Opposition to Overturn Tax-Friendly Imports
The U.S. Customs and Border Protection’s (CBP) proposal to revoke the First Sale Rule (FSR)- a court-sanctioned valuation practice that reduces the cost of consumer goods has drawn the ire of business coalitions, legal associations, and even Senators and Congressional Representatives. Currently, the FSR allows for duty to be assessed on the first sale for export to the U.S., which may be the initial sale from the factory where specific conditions are met. CBP’s proposal would force importers to value goods based upon the last sale prior to import. This will lead to big increases in the amount of import duties, fees and taxes paid by many U.S. importing companies and would likely increase prices on everyday consumer goods such as clothing and shoes.
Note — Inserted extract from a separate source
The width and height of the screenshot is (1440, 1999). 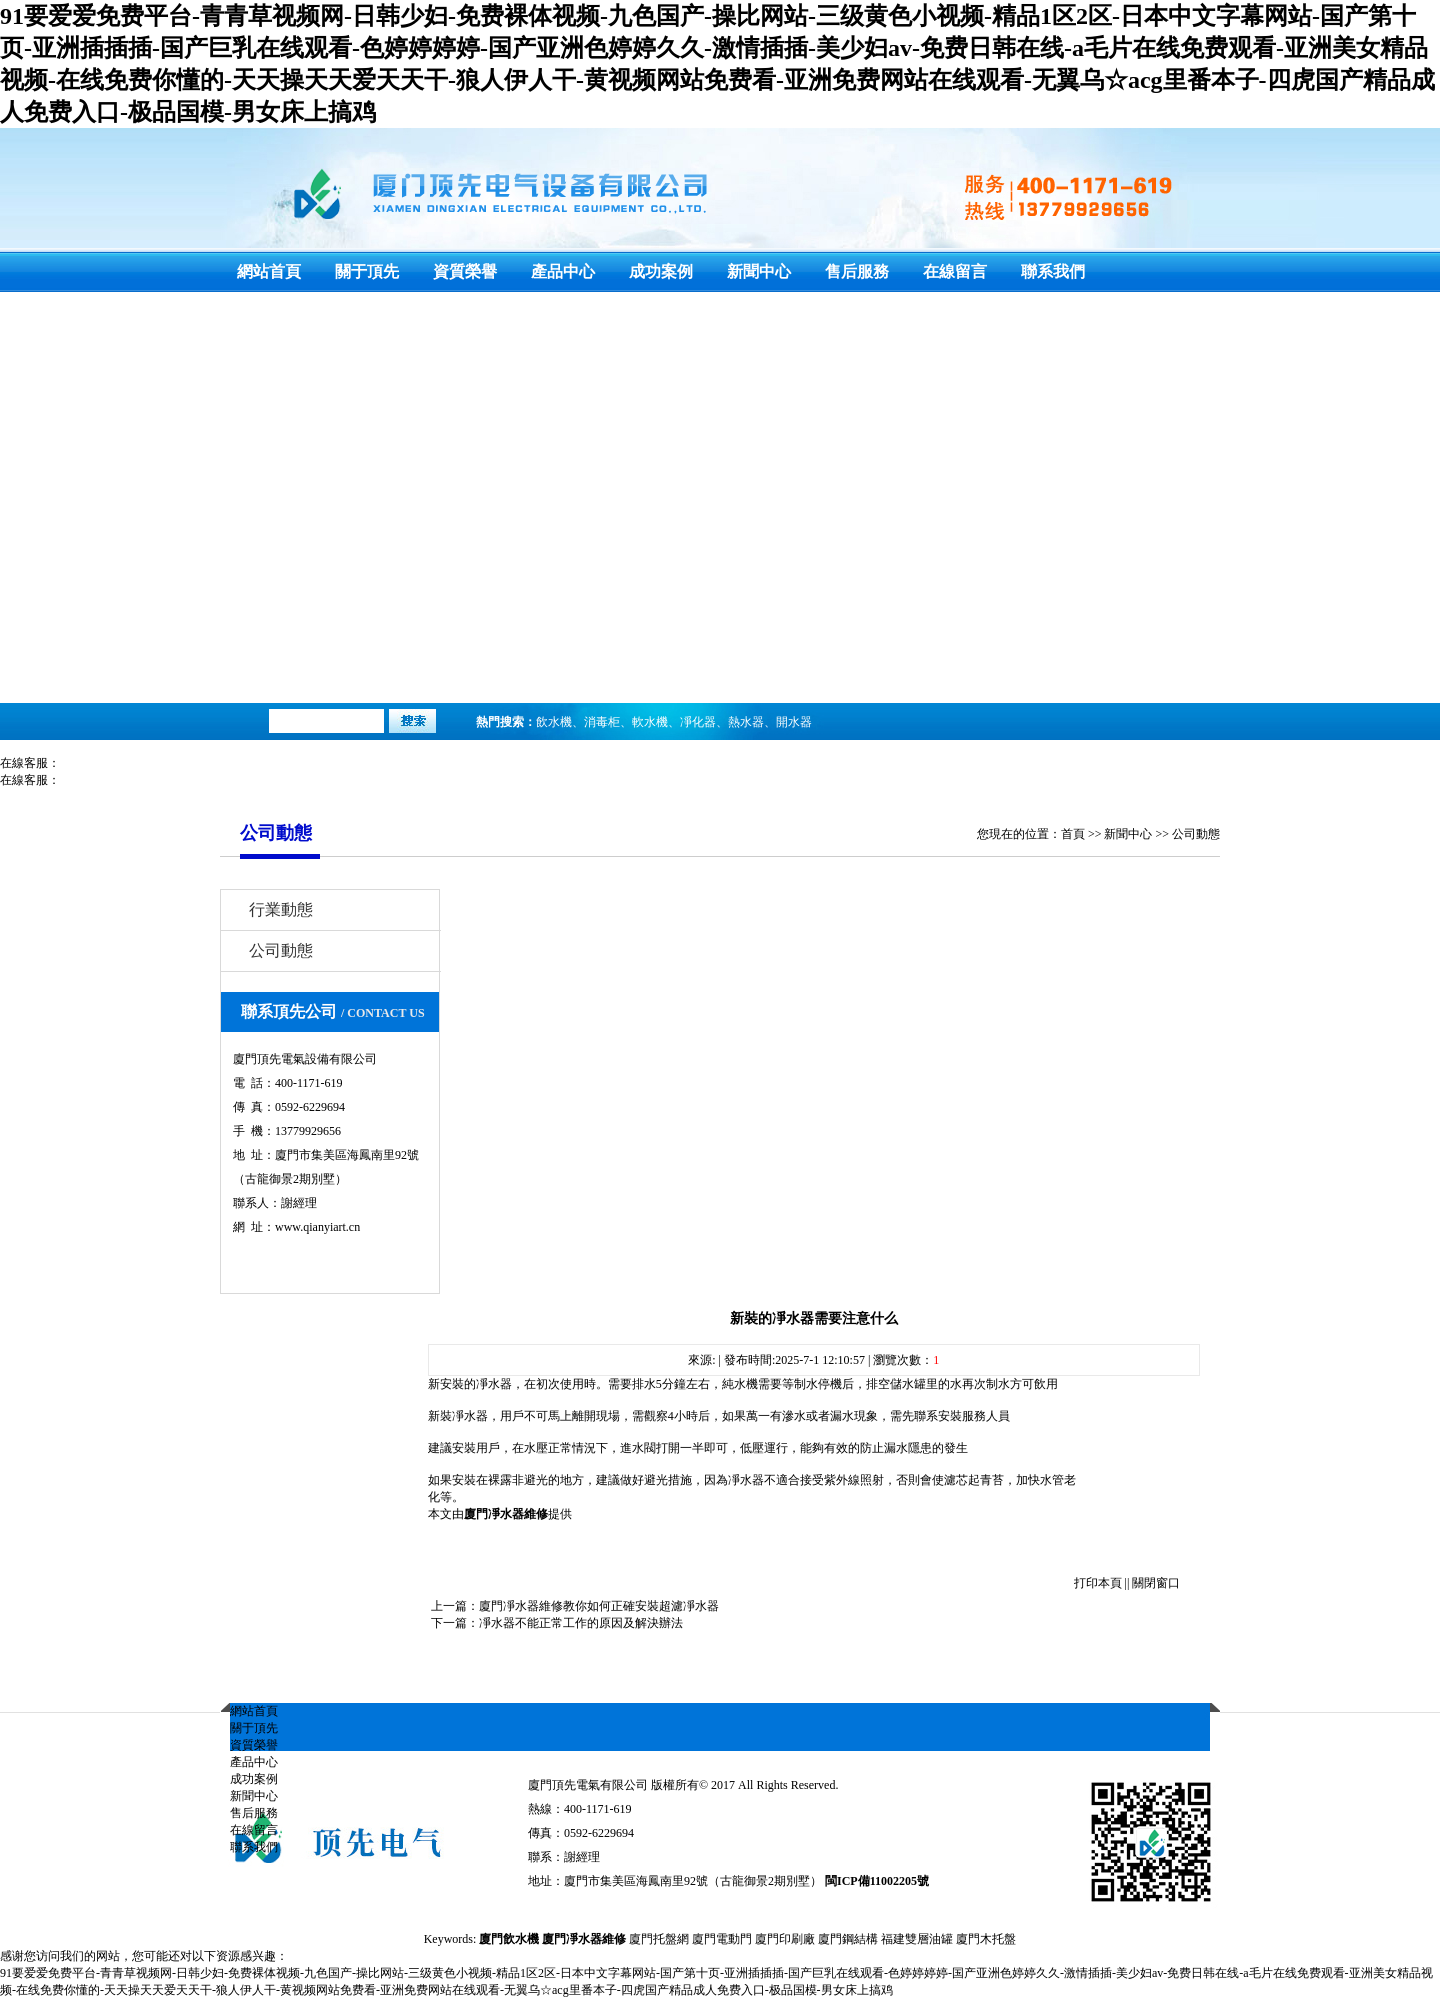 What do you see at coordinates (599, 1606) in the screenshot?
I see `廈門凈水器維修教你如何正確安裝超濾凈水器` at bounding box center [599, 1606].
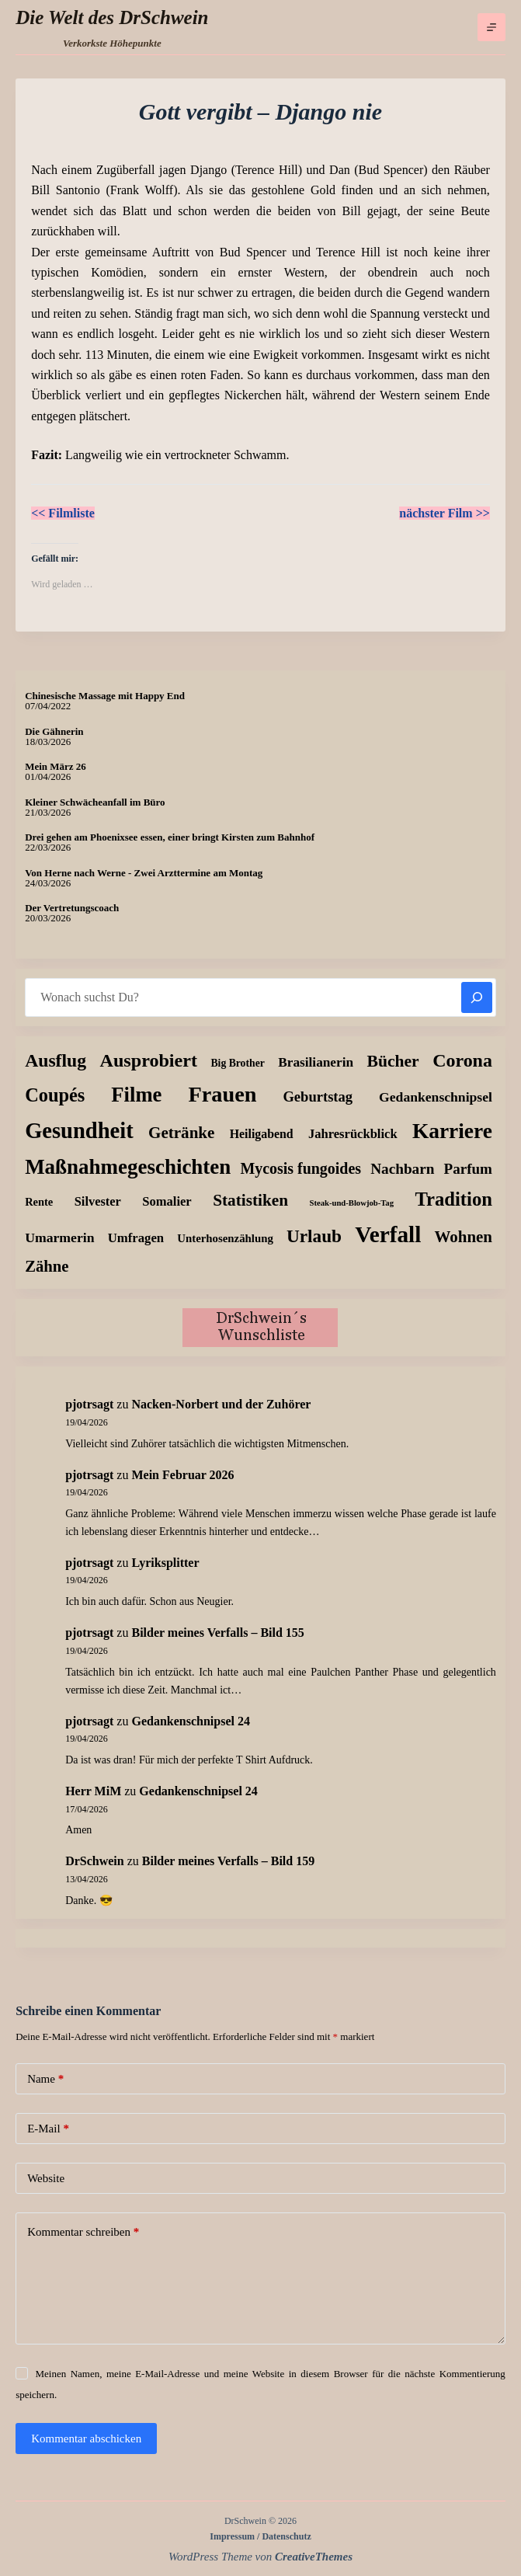 This screenshot has height=2576, width=521. Describe the element at coordinates (314, 1236) in the screenshot. I see `Urlaub [Urlaub (111 Einträge)]` at that location.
New “Health Insurance” for Computers
A small business can be startled with Information Technology (IT) expenses that range from zero dollars a month to thousands of unbudgeted dollars when there are unexpected computer problems. The new trend is paying up front for the security of knowing your computer will not stumble when you need it. Many computer consulting firms nationwide are now offering what the industry calls “Managed Services,” a sort of health insurance for small business computer needs. Technology consulting firms handle all regular maintenance and take care of computer problems, allowing businesses to pay a predictable monthly bill to keep computers healthy. Small and medium sized businesses find it more cost effective to pay IT repair companies to keep their computers working, rather than pay when they break down. This allows companies to focus on other important aspects of their business, instead of wasting valuable time on computer issues.